The Glazer plaintiffs were purchasers of Whirlpool’s 21 different "Duet" model washing machines. The plaintiffs allege their washers have a design defect that causes mold to accumulate. The plaintiffs sought to certify a class of over 200,000 Ohio residents who had purchased any of the 21 different washers over the previous nine years. Despite that less than three percent of purchasers ever reported mold or odor in their washers, the district court certified the class. The Sixth Circuit affirmed, finding that class-wide relief may be available because plaintiffs "may be able to show that each class member was injured at the point of sale upon paying a premium price for the Duet as designed, even if the washing machines purchased by some class members have not developed the mold problem."
Whirlpool petitioned the Supreme Court for certiorari. In the interim, the Supreme Court decided Comcast, which demanded plaintiffs fit their theory of damages to their theory of liability, and required the court to closely scrutinize plaintiffs’ proposed damages theory at class-certification stage.
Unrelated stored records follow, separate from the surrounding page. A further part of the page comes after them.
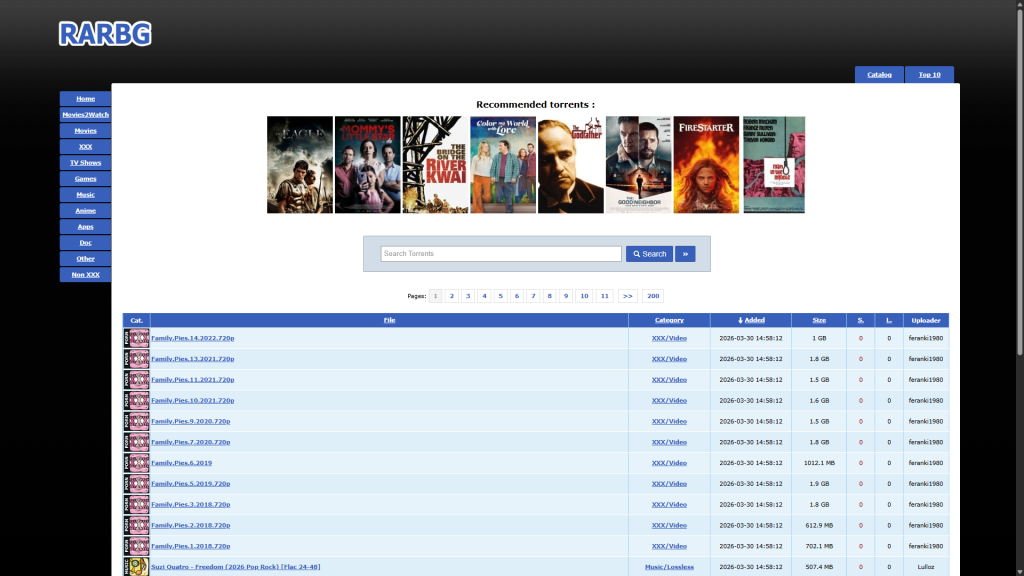Go to page 2 of results

point(452,296)
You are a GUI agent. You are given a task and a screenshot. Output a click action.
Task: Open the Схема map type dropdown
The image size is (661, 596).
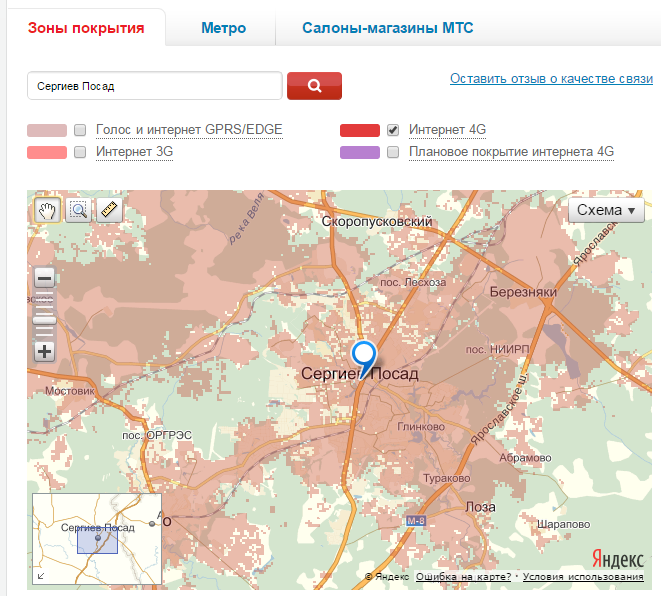(x=607, y=210)
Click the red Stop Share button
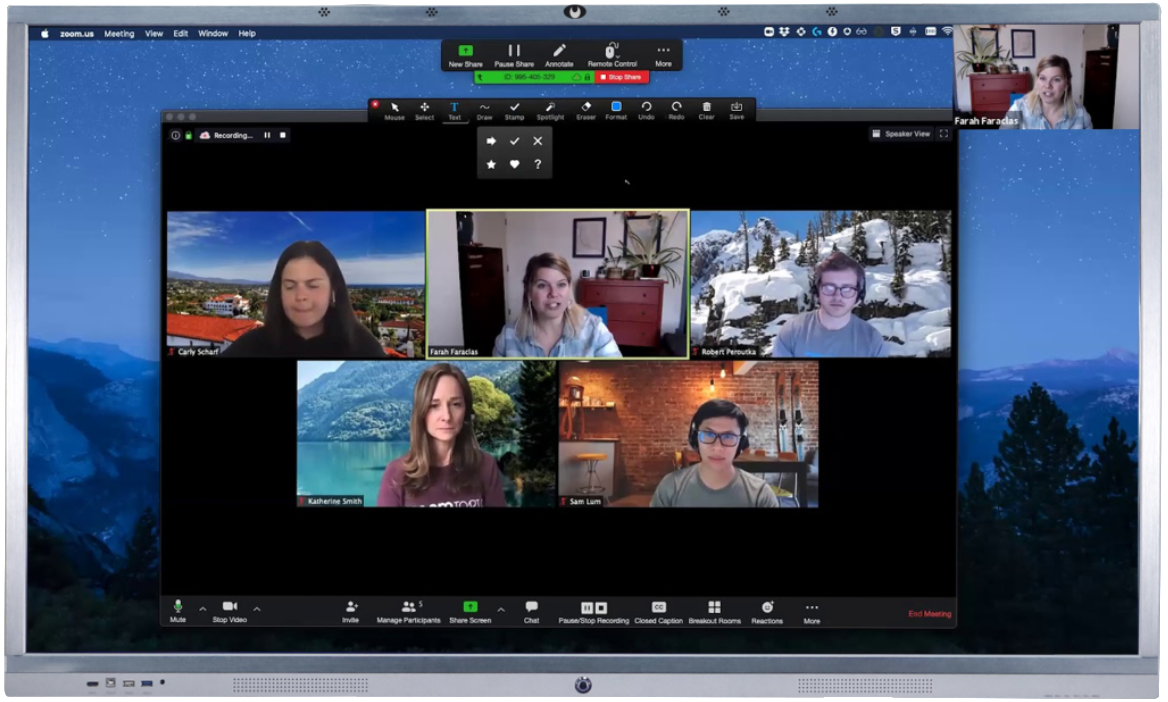1168x702 pixels. 622,77
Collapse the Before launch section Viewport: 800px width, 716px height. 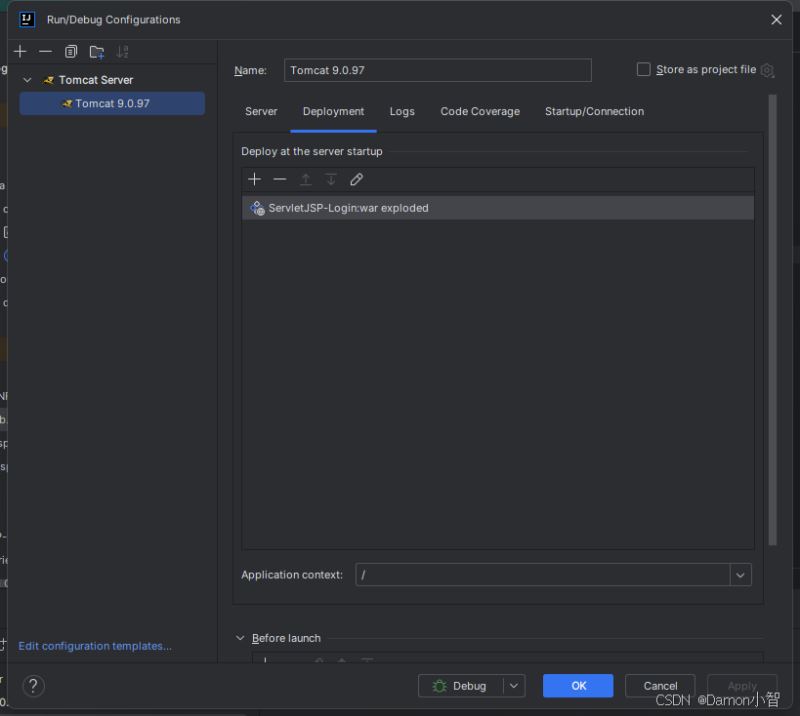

Supplementing its petition immediately after Comcast was published, Whirlpool contended that "with its focus on damages, Comcast leaves unresolved critically important questions regarding the significance of uninjured class members to the class certification determination, and the application of the predominance test when product purchasers have widely divergent experiences."
Yesterday, the Supreme Court granted Whirlpool’s petition and vacated and remanded the case to the Sixth Circuit to examine the impact Comcast may have on the propriety of class-action litigation over the washers. While it is unclear how the Sixth Circuit will decide the case on reconsideration, Comcast appears to conflict with its prior holding. The Whirlpool plaintiffs will have to present a method of calculating damages on a class-wide basis to prevent "questions of individual damage calculations" from overwhelming questions common to the class, as they did in Comcast. With such a high percentage of purchasers suffering no injury, and serious questions about plaintiffs’ ability to tie the "premium price" argument to a theory of liability, Whirlpool is sure to come under scrutiny on remand. The Sixth Circuit’s treatment of Whirlpool will lend important insight into how the Supreme Court’s holding in Comcast will be applied in future cases.